Czy mamy do czynienia z nowym trendem? A może jest to objaw buntu na współczesny stan muzyki filmowej, objawiający się w podważaniu jej prawa do istnienia, gdyż i tak nie dorasta do pięt muzyce filmowej Jerry'ego Goldsmitha?
Niektórzy naukowcy mówią wręcz o chorobie, łacińska nazwa jerrus townsonus upierdlivus, która sprawia, że postrzegamy muzykę filmową wyłącznie przez pryzmat Jerry'ego Goldsmitha. W zależności od zaawansowania choroby różne są objawy.
Wczesne objawy:
Oglądając filmy z Sylvestrem Stallonem, myślimy o muzyce z "Rambo", nucimy ją sobie.
W sumie nie jest to nic jeszcze groźnego. Sytuacja robi się jednak alarmująca, kiedy oglądamy "Rocky'ego" i myślimy i chcemy muzyki z "Rambo".

Późniejsze objawy:
Negowanie wszystkiego Goldsmithem, przykład:
Po seansie filmu "Tron:Legacy"
- Fajny film. Szczególnie muzyka Daft Punku było spoko.
- Phi, Jerry Goldsmith skomponowałby lepszą muzykę.
Jeszcze późniejsze objawy (stan niepokojący):
Oglądając "Króla Lwa" dochodzisz do wniosku, że muzyka z "Duch i Mrok" (The Ghost and the Darkness), lepiej by pasowała do obrazu.

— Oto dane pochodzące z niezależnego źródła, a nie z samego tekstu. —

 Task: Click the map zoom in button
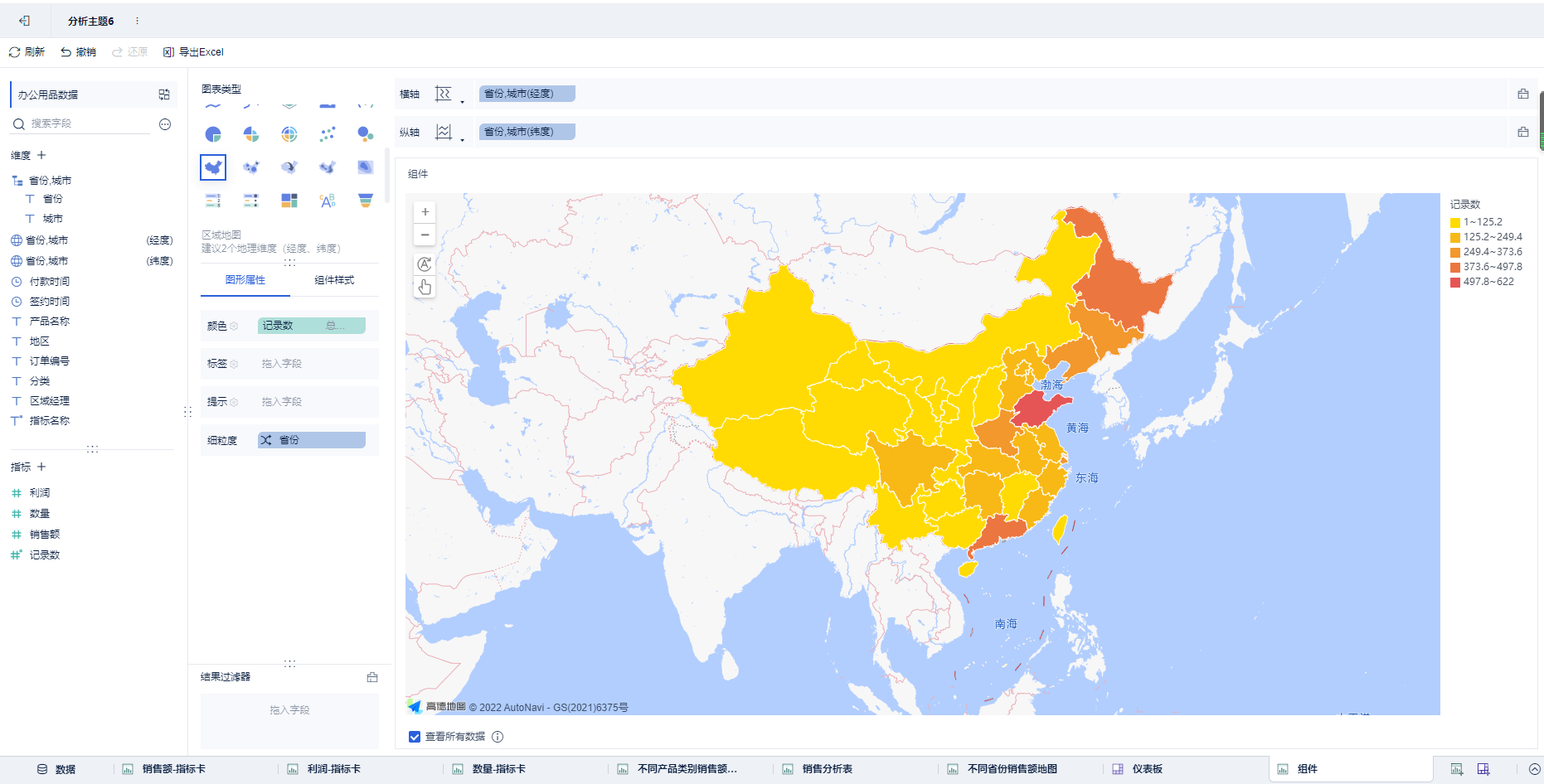425,212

Jeszcze jeszcze późniejsze objawy (stan alarmujący):
Podkładasz do "Gwiezdnych wojen" muzykę ze "Star Treka".

Ostatni stan (krytyczny)
- Hej, stary zobacz, laska nie ubrała majtek!
- Phi, bez muzyki Jerry'ego nie chce mi się patrzeć.

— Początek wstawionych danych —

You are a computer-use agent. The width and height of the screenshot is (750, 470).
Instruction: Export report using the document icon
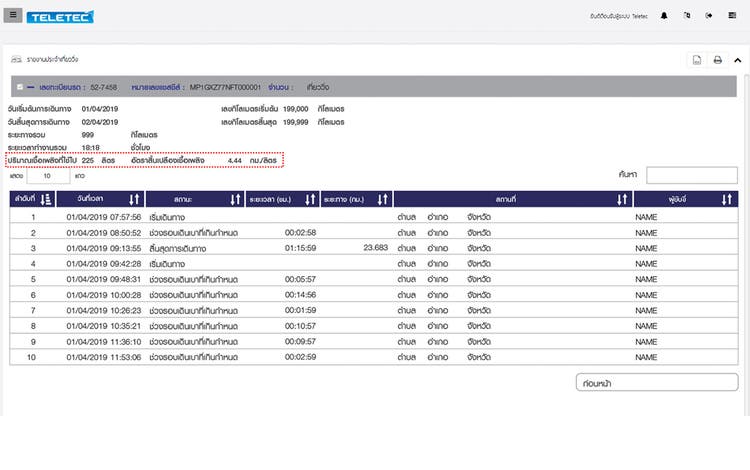click(x=697, y=60)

Hm, czy coś jest na rzeczy



Powyższy tekst nie ma na celu obrazić nikogo, ani tym bardziej samego Jerry'ego Goldsmitha i jego twórczości.
Zaleca się nie mylenie jerrus townsonus upierdlivus z laurencius zimmerus fanboius, gdyż to dwa zupełnie inne zjawiska.